### Task item
Your copy starts at the line containing "You are a GUI" and ends at the last line below. Copy exactly, without pictures.

### Supplied records
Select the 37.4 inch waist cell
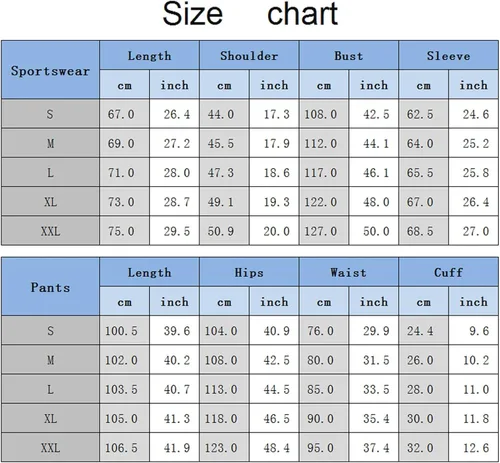 374,447
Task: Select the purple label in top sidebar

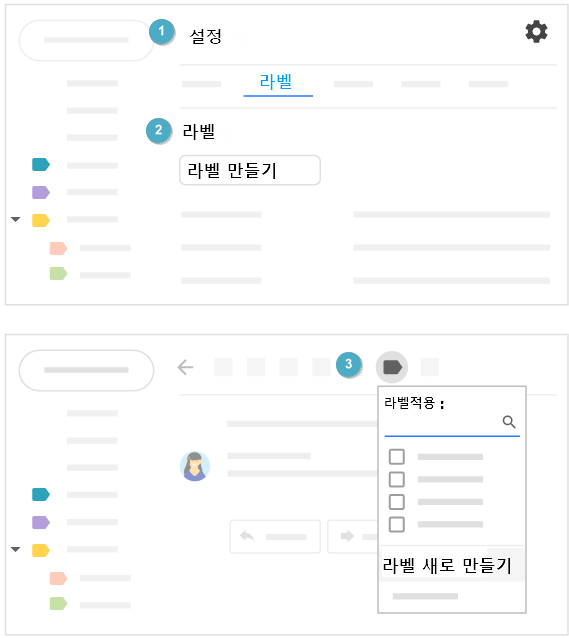Action: 41,192
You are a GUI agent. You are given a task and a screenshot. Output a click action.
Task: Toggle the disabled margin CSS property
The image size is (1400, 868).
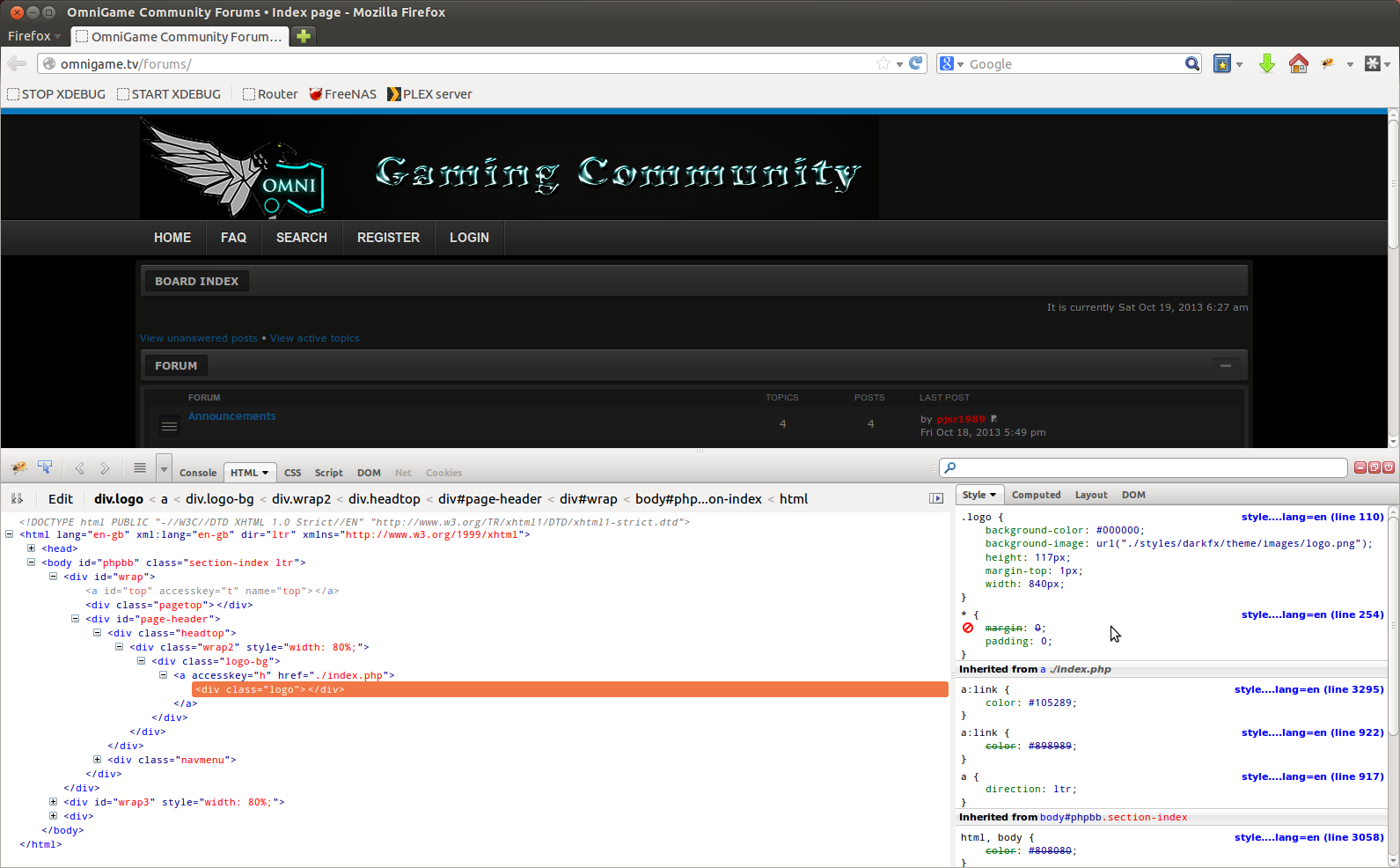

### Written answer
You are a GUI agent. You are given a task and a screenshot. Output a click action.
Task: Toggle the disabled margin CSS property
The image size is (1400, 868).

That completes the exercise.